Media refers to all communication channels, both mass communication and more personal forms, that distribute information, entertainment, and cultural messages.
Technology includes the tools, innovations, and systems that allow for media production, distribution, and consumption.
Technological determinism argues that technology is the primary force shaping society.
Social constructivism argues that society, human needs, and cultural factors drive technological development.
The evolutionary model of technological change suggests that technology develops progressively, with new technologies building on earlier inventions.
The social functions of media include information dissemination, socialization and cultural transmission, entertainment and leisure, and political mobilization.
Mass media refers to the various forms of communication that reach large audiences, typically through technology.
New media refers to digital forms of communication that use the internet and technology to create, share, and interact with content.
Cyberbullying is the use of digital technology to repeatedly harass, intimidate, or harm someone, typically among children and teenagers.
Online harassment is a broader term that refers to the use of digital platforms to target individuals with threats, intimidation, or harmful behavior.
Misinformation refers to spreading false or misleading information, regardless of intent.
An echo chamber is an online or media environment where people are primarily exposed to information and opinions that reinforce their existing beliefs.
Media Fragmentation refers to the increasing division of audiences across different media platforms and sources.
Sociologists analyze media and technology through the different sociological perspectives to understand how they function in society.
The functionalist perspective views media and technology as tools that contribute to social stability and cohesion.
Narcotizing Dysfunction occurs when individuals become overwhelmed with media information, leading to apathy instead of action.
The conflict perspective argues that media and technology reinforce social inequalities and maintain power imbalances.
Symbolic interactionism examines how individuals create and interpret meanings through media and technology.
Neo-Luddites are skeptical of technology, believing it creates more social problems than benefits, such as job displacement and privacy concerns.
Technophiles embrace technological advances, viewing them as progress that improves communication, efficiency, and quality of life.
Two forms of technological stratification include the digital divide and the knowledge gap.
As technology advances, access to media and digital resources remains uneven, leading to what sociologists call the digital divide—the gap between those who have reliable access to digital technology and those who do not.
The digital divide has led to the knowledge gap, which suggests that as information becomes more widely available, people with greater access to technology and education benefit the most, while marginalized groups fall further behind.
E-readiness is a critical factor in determining the extent of the digital divide. E-readiness refers to a person’s or society’s ability to effectively use digital tools for learning, work, and civic participation.

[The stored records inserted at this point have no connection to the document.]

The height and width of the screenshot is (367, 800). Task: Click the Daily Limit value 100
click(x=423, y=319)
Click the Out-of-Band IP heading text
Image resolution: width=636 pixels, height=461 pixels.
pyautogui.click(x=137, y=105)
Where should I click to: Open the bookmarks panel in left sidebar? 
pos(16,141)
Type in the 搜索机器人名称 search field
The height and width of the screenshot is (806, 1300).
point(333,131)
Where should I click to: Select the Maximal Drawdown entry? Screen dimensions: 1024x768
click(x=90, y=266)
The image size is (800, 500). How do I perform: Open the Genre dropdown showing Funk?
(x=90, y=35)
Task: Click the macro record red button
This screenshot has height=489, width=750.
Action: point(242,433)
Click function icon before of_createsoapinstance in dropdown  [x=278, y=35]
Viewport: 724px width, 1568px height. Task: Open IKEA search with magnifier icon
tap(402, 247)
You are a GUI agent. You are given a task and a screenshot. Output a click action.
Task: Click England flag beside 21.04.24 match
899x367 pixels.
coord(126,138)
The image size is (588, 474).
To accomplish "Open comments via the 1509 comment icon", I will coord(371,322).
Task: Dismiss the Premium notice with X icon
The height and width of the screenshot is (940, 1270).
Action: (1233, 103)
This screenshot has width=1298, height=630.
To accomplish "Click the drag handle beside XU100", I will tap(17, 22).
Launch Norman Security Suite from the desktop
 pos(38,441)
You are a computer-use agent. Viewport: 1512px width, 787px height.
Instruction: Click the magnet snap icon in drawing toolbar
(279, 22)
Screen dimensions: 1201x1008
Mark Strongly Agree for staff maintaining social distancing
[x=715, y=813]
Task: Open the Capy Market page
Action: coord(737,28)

Media consolidation refers to the process by which fewer companies acquire and control a growing share of media outlets.
When media consolidation occurs, it often results in an oligopoly, where only a few major firms dominate the media industry, limiting competition and independent voices.
Corporate media control can lead to a lack of diverse voices, profit-driven content, and gatekeeping.
Digital colonialism happens when a few powerful technology companies—mostly based in Western countries—control the internet, digital platforms, and data around the world.
Governments and private organizations use media regulation and censorship to control the flow of information, shaping what people can see, hear, and share.
Media regulation refers to laws and policies that govern media industries to ensure ethical standards, prevent misinformation, and protect public interest.
Censorship occurs when governments, corporations, or platforms suppress or restrict access to certain information.
As digital technology becomes a bigger part of everyday life, concerns about surveillance and privacy are growing. Key concerns include government surveillance, corporate data collection, and loss of anonymity.
Media globalization refers to the growing connection and sharing of media across different countries, allowing information, entertainment, and news to spread worldwide.
Technological diffusion refers to the process by which new technologies spread from one society or group to another.
Some of the most significant emerging technologies include artificial intelligence (AI), surveillance technologies, and automation.
Artificial Intelligence (AI) refers to computer systems that can analyze data, recognize patterns, and make decisions with minimal human input.
Surveillance technologies are tools and systems used to monitor, track, and collect information about individuals, groups, or environments.
Automation—the use of machines and AI to perform tasks traditionally done by humans—is transforming industries and changing the future of work.